Accountable Care Organizations (ACOs) were created in 2014 as an initiative of the Affordable Care Act. The goal of ACOs is to save Medicare money by having doctors and hospitals work together to coordinate patients’ care. Medicare hoped to save $5 billion by 2019 with the help of ACOs. They fell short of that goal, and now the Trump administration is reevaluating the necessity of ACOs.
How ACOs work
ACOs work with the goal of saving Medicare money. If they come in under cost targets, they get a share of the savings. However, some ACOs are set up to where they don’t assume any of the blame if they miss their targets. These are called no-risk models and make up 82 percent of all ACOs. The other 18 percent are held financially responsible if they miss their cost targets. These models end up saving Medicare more money because they have more on the line. One of several recent proposals by the Trump administration, no-risk ACOs should start phasing out in 2020.

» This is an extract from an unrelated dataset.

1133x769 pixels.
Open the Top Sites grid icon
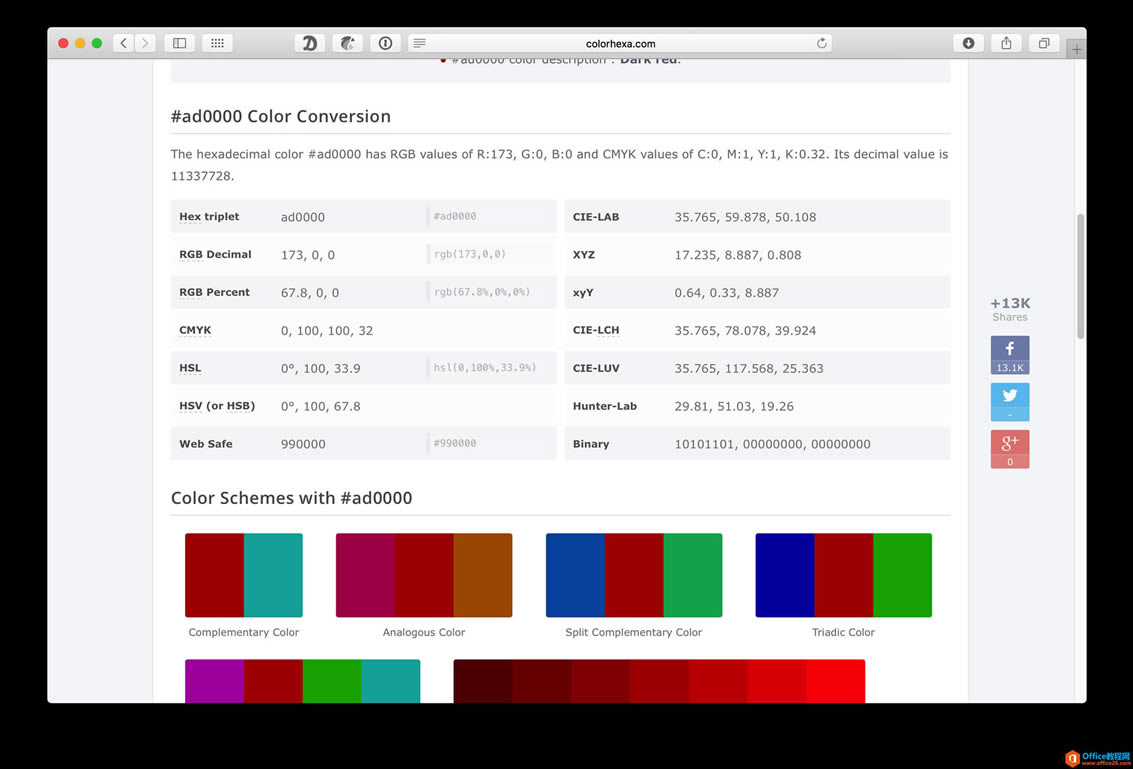click(217, 43)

Seema Verma, administrator for the Centers for Medicare and Medicaid Services (CMS), said it’s wrong to have some ACOs that don’t take any blame when they fall short of their targets. “We want to put the accountability back into accountable care organizations,” she said.

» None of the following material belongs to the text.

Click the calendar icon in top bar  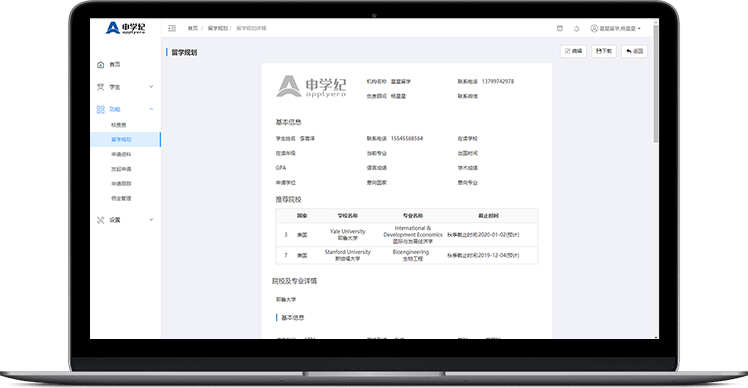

Clif Gaus, CEO of the National Association of ACOs fears this proposal will upend the ACO system and introduce many troubling policies. “They are pulling the rug out from the ACOs by redoing the program in a short time frame,” he says. “The likely outcome will be that many ACOs quit the program, divest their care coordination resources and return to payment models that emphasize volume over value.”
Verma claims ACOs are driving more doctors and hospitals to merge, leading to higher costs for Medicare and patients alike. “We want to work with ACOs that are serious about delivering value,” she said. “We can no longer run a program that is losing money for taxpayers.”